An exclusion zone is a territorial division established for various, case-specific purposes. 

Per the United States Department of Defense, an exclusion zone is a territory where an authority prohibits specific activities in a specific geographic area (see military exclusion zone). These temporary or permanent zones are created for control of populations for safety, crowd control, or military purposes, or as a border zone.

Nuclear disaster exclusion zones
Large-scale geographic exclusion zones have been established after major disasters in which radioactive particles were released into the environment:
Kyshtym disaster (1957)
East Ural Nature Reserve – Russia, established 1968.
Chernobyl disaster (1986)
Chernobyl Exclusion Zone – Ukraine, established 1986.
Polesie State Radioecological Reserve – Belarus, established 1988.
Fukushima nuclear disaster (2011)
Fukushima Exclusion Zone – Japan, established 2011.

Ordnance exclusion zones
Zone Rouge – France, established 1919

Border zones 
Border zones are areas where movement, property ownership or other activity is prohibited or restricted by legislation.

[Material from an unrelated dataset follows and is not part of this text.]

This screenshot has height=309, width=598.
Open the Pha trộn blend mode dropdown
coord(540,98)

Unlike regular territory, border zones are under administrative control of the border authorities. Entrance is generally only with an individual permit. Entering a border zone without authorization is a crime or misdemeanor and grounds for arrest. Border zones are instituted to pinpoint illegal intruders, conceal and obscure and prevent interference with border security procedures and equipment, and thus aid border guards with their work. For example, Russia maintains sizable border zones.

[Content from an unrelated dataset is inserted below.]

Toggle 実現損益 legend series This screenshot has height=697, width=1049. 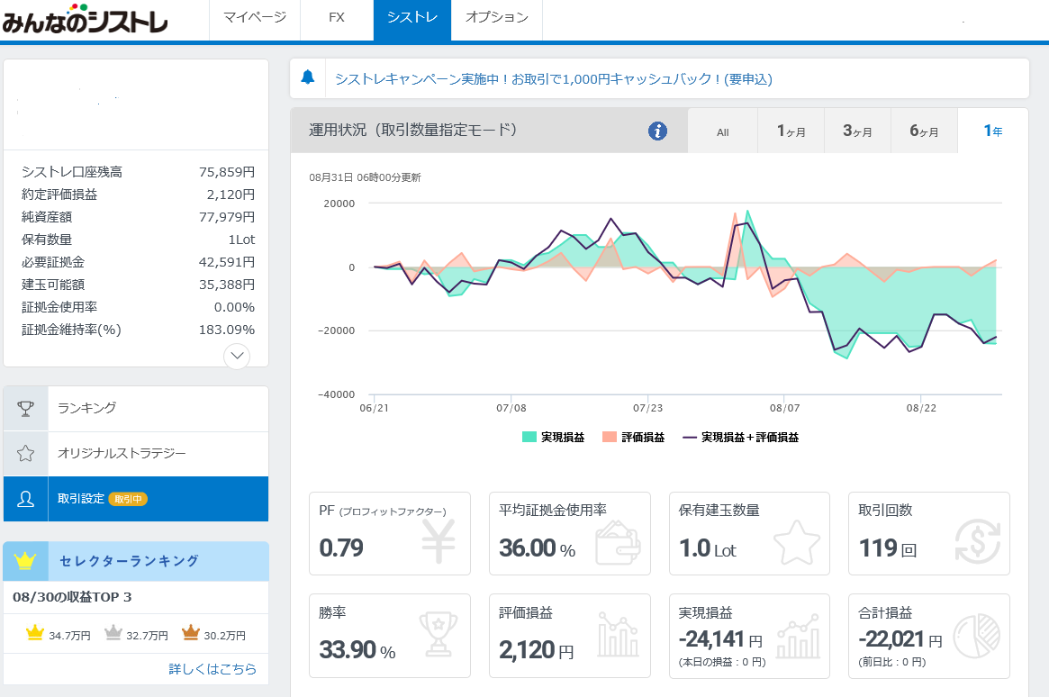(x=553, y=438)
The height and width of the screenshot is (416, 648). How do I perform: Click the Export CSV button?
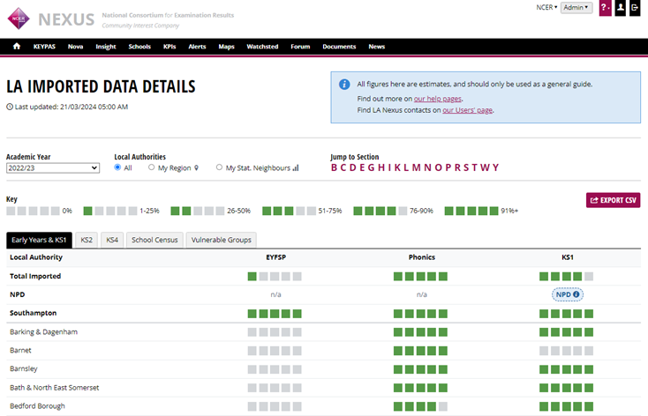(613, 200)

Natural disaster exclusion zones
Similarly, exclusion zones have been established due to natural disasters. There is an exclusion zone on the island of Montserrat, where the long-dormant Soufrière Hills volcano started erupting in 1995 and has continued erupting since. It encompasses the south part of the island, accounting for over half of its land mass and most areas of the island which were populated before the volcano erupted. The volcano destroyed the island's urban center and capital Plymouth, as well as many other villages and neighborhoods. The zone is now strictly enforced; entry into most of the destroyed areas is prohibited, while some areas are subject to restrictions during volcanic activity or open only as a "daytime entry zone".

Construction 
Exclusion zones are commonly used in the construction industry worldwide. For this purpose they are defined locations to prohibit the entry of personnel into danger areas, established through the risk assessment process for a construction activity. Typically, exclusion zones are set up and maintained around plant and below work at height.

Protesting 
With regard to protesting, an exclusion zone is an area that protesters are legally prohibited from protesting in.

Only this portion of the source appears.